Results of the "hunt for foreign agents"

posted 13 Jul 2013, 14:14 by Rights in Russia   [ updated 13 Jul 2013, 14:18 ]
9 July 2013 

Source: (info)
Prosecutor General Yury Chaika has reported to President Vladimir Putin on the results of the recent wave of inspections of NGOs. According to the Prosecutor General, the inspections were conducted to oversee implementation of the 'foreign agents' law, the website of the President of Russia reports.

...What we can see is that there is no registration taking place, and the register is empty. We planned to do these inspections with personnel from the Prosecutor General's Office alongside specialists from the Ministry of Justice, the Federal Tax Service and academics because it was essential to assess what was being done that constitutes political activity. For that reason we brought in academics, the Central Election Commission, I mean, the inspections we carried out were thorough and comprehensive. For my part, I believe that we were absolutely right to have carried out inspections in this manner.

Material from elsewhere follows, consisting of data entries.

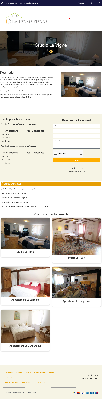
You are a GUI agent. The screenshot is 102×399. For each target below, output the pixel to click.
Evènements (52, 372)
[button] (64, 18)
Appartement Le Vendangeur (25, 346)
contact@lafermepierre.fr (76, 171)
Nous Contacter (10, 377)
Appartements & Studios (22, 372)
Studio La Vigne (25, 252)
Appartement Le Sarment (25, 300)
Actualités (81, 3)
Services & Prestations (40, 372)
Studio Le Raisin (76, 258)
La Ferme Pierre (8, 372)
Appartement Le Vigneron (77, 301)
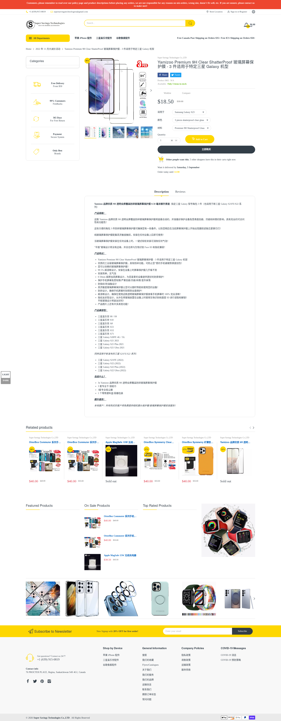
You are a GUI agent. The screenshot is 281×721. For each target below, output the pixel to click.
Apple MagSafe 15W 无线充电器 (120, 442)
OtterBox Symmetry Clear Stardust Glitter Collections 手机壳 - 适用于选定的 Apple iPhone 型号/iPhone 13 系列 (159, 442)
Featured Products (39, 505)
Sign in (234, 11)
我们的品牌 (148, 679)
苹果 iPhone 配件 (111, 655)
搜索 (144, 655)
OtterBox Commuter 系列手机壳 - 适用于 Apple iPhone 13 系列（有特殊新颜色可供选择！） (45, 442)
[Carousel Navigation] (252, 427)
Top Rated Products (157, 505)
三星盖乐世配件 (111, 660)
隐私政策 (186, 655)
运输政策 (186, 665)
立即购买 (206, 149)
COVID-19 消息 (228, 655)
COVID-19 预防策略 (231, 660)
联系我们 (146, 689)
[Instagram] (49, 681)
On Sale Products (97, 505)
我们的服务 (148, 675)
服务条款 (186, 670)
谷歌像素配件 (110, 665)
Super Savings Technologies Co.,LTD (172, 58)
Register (243, 11)
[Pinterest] (42, 681)
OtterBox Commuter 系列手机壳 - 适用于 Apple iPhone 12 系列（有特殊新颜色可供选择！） (83, 442)
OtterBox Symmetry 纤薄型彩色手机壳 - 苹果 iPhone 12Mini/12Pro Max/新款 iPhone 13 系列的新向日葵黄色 (197, 442)
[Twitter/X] (35, 681)
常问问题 (146, 699)
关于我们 (146, 670)
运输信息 (146, 684)
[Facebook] (28, 681)
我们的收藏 (148, 660)
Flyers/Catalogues (150, 665)
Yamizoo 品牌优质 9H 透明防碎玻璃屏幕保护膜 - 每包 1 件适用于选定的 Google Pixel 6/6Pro (235, 442)
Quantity (162, 134)
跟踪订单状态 (149, 694)
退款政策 (186, 660)
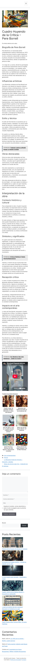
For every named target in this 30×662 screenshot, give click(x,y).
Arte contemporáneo (10, 455)
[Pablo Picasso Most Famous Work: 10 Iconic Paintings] (12, 615)
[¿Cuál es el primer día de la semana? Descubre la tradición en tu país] (12, 600)
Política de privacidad (15, 659)
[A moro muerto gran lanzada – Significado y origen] (12, 570)
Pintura (6, 457)
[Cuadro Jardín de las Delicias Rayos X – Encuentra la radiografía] (12, 585)
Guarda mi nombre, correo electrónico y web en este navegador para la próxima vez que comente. (15, 508)
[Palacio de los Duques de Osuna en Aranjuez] (12, 542)
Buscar (4, 523)
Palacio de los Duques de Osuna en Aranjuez (14, 549)
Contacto (24, 659)
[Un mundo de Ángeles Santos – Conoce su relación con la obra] (12, 555)
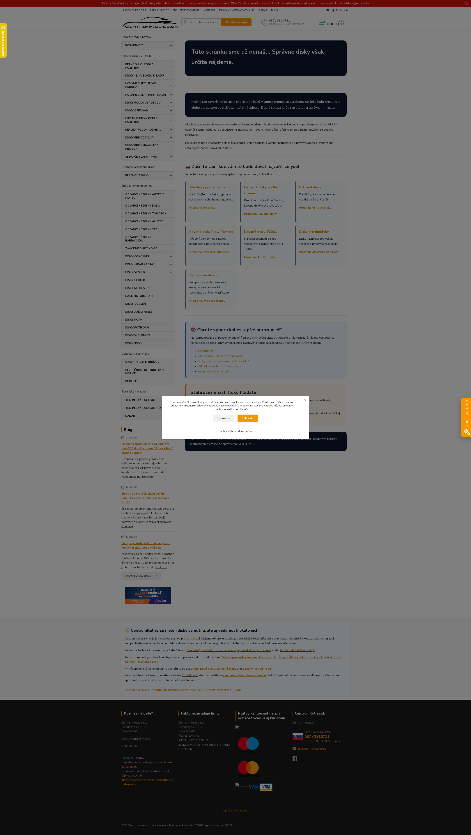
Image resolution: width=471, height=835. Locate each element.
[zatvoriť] (304, 399)
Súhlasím (247, 418)
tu (250, 431)
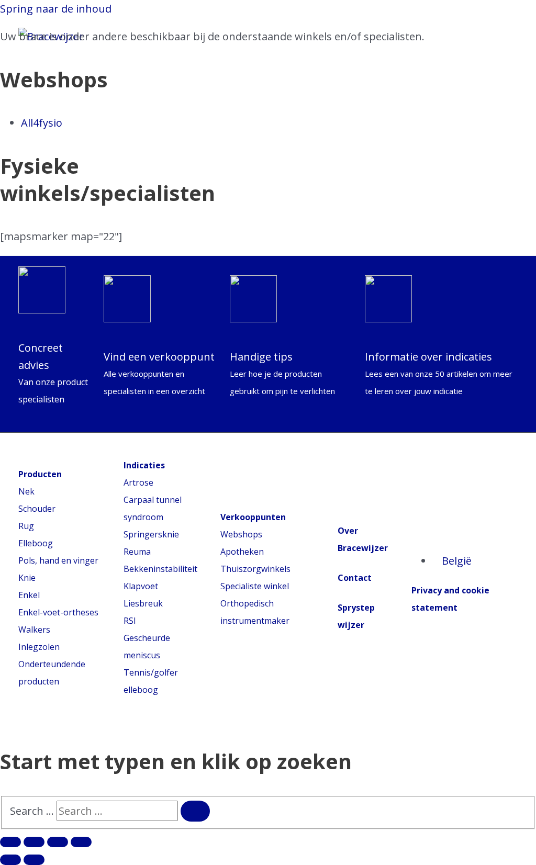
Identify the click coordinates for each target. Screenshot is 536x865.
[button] (22, 125)
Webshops (241, 534)
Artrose (138, 482)
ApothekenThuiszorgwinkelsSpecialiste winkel (255, 569)
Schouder (36, 508)
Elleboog (35, 543)
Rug (26, 526)
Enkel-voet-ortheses (58, 612)
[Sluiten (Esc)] (10, 842)
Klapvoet (141, 586)
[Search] (195, 811)
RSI (130, 620)
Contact (355, 577)
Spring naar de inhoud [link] (55, 9)
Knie (27, 577)
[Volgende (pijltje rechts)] (34, 860)
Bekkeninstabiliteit (160, 569)
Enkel (29, 595)
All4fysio (41, 123)
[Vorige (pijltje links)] (10, 860)
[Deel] (34, 842)
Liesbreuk (143, 603)
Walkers (34, 629)
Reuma (137, 551)
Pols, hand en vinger (58, 560)
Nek (26, 491)
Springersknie (151, 534)
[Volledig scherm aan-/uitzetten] (57, 842)
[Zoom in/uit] (81, 842)
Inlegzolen (39, 647)
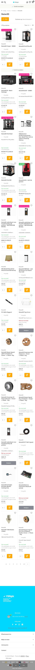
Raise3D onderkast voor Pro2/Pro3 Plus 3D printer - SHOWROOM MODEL (8, 224)
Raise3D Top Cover (24, 312)
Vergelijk (6, 49)
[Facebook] (12, 625)
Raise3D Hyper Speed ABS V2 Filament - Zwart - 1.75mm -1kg (8, 353)
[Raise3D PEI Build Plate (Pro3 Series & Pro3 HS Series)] (8, 258)
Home (8, 10)
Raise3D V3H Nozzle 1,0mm (7, 530)
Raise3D (3, 44)
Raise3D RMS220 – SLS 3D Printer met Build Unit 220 (26, 270)
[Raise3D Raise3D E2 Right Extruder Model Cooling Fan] (8, 474)
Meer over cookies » (17, 668)
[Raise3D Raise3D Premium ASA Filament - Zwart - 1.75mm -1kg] (26, 341)
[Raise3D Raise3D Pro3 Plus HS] (26, 35)
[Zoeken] (4, 2)
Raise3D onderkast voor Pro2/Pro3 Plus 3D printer (8, 443)
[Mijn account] (27, 2)
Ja (15, 665)
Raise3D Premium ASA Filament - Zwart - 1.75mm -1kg (26, 354)
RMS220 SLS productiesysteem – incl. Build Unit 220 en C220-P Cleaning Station (26, 137)
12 (24, 564)
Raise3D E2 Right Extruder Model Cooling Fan (6, 486)
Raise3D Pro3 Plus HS (25, 46)
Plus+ (27, 656)
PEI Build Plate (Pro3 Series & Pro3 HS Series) (8, 269)
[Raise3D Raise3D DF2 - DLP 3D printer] (26, 169)
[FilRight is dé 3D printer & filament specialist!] (17, 2)
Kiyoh (26, 616)
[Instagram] (19, 625)
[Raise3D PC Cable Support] (8, 301)
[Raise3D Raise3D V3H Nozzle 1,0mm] (8, 519)
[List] (33, 25)
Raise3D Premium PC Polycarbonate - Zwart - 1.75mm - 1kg (8, 398)
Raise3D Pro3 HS (6, 180)
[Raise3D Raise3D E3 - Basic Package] (8, 80)
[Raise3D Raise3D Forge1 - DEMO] (8, 35)
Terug (4, 10)
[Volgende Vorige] (27, 564)
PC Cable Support (6, 312)
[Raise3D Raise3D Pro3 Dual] (8, 123)
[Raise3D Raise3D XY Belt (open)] (26, 431)
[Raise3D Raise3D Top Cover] (26, 301)
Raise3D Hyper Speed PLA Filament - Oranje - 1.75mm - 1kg (26, 399)
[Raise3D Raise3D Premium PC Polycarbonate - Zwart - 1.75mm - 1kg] (8, 386)
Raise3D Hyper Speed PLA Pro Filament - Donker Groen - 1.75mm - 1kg (26, 532)
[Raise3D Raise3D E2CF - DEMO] (26, 80)
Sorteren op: (18, 19)
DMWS (23, 656)
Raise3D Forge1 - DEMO (8, 46)
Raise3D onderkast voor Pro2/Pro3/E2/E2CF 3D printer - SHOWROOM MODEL (26, 225)
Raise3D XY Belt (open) (26, 442)
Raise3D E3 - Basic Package (6, 91)
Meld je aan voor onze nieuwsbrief (17, 628)
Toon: (26, 25)
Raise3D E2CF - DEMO (25, 90)
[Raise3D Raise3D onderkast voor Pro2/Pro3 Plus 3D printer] (8, 431)
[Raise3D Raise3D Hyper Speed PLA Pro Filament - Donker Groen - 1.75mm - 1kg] (26, 519)
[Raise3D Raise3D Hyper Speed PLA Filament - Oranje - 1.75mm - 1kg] (26, 386)
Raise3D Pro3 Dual (6, 134)
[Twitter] (16, 625)
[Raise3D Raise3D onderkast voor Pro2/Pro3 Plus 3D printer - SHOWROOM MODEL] (8, 211)
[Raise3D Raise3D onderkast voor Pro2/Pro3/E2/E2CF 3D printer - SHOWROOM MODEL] (26, 211)
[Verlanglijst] (30, 2)
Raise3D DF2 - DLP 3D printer (25, 180)
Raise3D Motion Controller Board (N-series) (25, 486)
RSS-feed (8, 658)
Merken (14, 10)
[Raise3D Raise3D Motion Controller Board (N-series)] (26, 474)
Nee (24, 665)
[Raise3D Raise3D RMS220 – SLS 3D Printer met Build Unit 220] (26, 258)
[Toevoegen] (9, 64)
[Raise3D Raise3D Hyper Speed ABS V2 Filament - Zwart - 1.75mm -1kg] (8, 341)
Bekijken (26, 330)
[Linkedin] (22, 625)
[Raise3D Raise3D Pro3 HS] (8, 169)
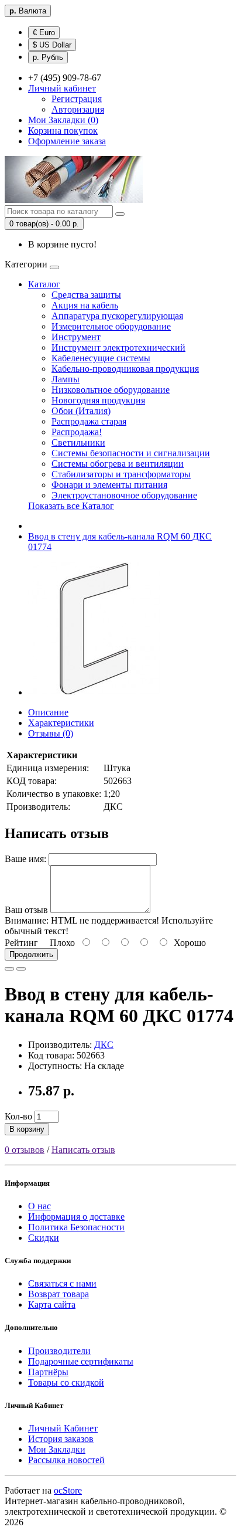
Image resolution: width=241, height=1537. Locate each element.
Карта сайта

As a result of the inspections, the Prosecutor General's Office has identified 215 non-profit organisations that fully met the criteria for being 'foreign agents' before the law took effect; that is, they received funding from overseas and were engaged in political activities, cites the Prosecutor General as saying.

Chaika said that "193 of them had discontinued their activities or had given up their foreign funding".

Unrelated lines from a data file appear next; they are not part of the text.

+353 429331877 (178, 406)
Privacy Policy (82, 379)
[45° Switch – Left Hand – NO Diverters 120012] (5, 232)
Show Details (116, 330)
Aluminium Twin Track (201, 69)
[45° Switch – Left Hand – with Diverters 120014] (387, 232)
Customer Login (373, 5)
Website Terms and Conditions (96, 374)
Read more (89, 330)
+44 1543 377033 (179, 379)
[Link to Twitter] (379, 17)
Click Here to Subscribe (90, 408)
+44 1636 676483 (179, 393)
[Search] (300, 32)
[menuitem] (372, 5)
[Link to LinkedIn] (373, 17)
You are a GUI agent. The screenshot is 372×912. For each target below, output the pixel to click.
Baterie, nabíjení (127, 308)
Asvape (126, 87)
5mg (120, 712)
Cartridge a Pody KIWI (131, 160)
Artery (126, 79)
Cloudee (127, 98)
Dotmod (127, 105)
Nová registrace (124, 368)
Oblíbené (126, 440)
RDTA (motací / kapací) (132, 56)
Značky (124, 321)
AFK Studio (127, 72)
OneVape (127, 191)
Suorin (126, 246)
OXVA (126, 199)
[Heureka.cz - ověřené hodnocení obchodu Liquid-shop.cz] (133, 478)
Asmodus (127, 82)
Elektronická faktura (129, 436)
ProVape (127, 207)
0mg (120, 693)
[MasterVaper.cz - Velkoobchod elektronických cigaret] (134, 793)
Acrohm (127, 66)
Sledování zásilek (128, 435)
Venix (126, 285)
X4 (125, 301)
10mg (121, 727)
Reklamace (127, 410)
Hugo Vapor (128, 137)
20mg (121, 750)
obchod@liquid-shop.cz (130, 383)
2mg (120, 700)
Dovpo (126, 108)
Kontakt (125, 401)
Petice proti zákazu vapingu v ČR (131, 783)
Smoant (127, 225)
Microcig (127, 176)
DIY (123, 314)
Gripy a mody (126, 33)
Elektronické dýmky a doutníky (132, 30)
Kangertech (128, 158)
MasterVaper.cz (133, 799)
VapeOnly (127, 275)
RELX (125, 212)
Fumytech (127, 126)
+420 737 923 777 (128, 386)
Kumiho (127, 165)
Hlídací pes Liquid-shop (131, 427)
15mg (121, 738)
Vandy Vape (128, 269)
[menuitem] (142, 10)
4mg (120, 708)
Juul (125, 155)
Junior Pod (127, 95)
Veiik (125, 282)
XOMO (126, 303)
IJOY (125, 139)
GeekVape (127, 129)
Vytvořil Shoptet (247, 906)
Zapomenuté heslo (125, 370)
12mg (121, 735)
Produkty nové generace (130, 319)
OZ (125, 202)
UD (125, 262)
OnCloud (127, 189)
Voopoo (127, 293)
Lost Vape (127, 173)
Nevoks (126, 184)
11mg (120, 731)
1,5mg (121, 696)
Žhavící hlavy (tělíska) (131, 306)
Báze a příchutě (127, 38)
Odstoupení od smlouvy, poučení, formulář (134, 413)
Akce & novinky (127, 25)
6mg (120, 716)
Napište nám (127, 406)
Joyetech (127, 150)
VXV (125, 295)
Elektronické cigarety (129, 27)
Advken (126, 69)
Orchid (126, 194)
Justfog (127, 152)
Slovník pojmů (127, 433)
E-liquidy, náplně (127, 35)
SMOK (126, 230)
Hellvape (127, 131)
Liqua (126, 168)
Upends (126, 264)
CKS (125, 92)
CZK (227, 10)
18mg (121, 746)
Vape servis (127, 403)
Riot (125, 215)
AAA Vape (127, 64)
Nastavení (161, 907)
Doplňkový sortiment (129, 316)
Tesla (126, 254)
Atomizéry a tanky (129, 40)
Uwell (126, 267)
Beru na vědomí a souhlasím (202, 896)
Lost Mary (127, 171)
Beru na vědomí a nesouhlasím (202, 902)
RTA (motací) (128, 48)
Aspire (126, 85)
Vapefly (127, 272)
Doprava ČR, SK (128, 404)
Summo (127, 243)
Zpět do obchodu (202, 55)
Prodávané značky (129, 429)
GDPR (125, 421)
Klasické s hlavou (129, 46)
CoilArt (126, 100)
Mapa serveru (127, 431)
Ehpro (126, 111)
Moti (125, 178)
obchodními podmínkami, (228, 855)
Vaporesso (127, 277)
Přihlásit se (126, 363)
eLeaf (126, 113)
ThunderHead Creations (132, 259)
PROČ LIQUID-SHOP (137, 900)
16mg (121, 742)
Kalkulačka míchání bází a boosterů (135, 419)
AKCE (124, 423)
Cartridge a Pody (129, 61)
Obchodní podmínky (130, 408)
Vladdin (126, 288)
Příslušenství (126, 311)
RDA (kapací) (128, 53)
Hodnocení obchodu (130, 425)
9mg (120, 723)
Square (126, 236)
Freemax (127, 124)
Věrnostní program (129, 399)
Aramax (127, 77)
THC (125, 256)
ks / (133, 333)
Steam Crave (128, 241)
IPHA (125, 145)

"As of today, I must report that since the law came into force in November last year up to April of this year 2,226 non-profit organisations received a total of 30.8 bn roubles. Furthermore, if we subtract the non-profit organisations that were set up by the authorities in the Russian regions by local government, and by the central government (which results in a reduction of 6 bn roubles), non-profit organisations received 24 bn roubles, and let's say these are ones that have been operating without the involvement of the Russian authorities.

"Some non-profit organisations were seeking an opportunity to get around the law; they were seeking loopholes, particularly Agora and Golos. They had a very extensive network of organisations like themselves, with the same names, in the regions. They were receiving funding and then distributing it to all of the others, and those others are not foreign agents. Or they received funding as individuals." 

In addition, the Prosecutor General announced that 17 NGOs had been receiving funding from foreign embassies. According to the Prosecutor General, this represents a violation of the Vienna Convention.

Putin tasked Chaika with analyzing the findings of the inspections and coming up with suggestions on how to improve the law.

"It is necessary to draw a distinction between purely political activity, domestic political activity, and what is humanitarian activity, in the broadest sense of the word," said President Putin.

He instructed the Prosecutor General to continue monitoring the implementation of the law, and making timely interventions in the realm of NGOs. "It goes without saying that we must get to the stage where the law is being applied and adhered to by everyone, without exception," said Putin.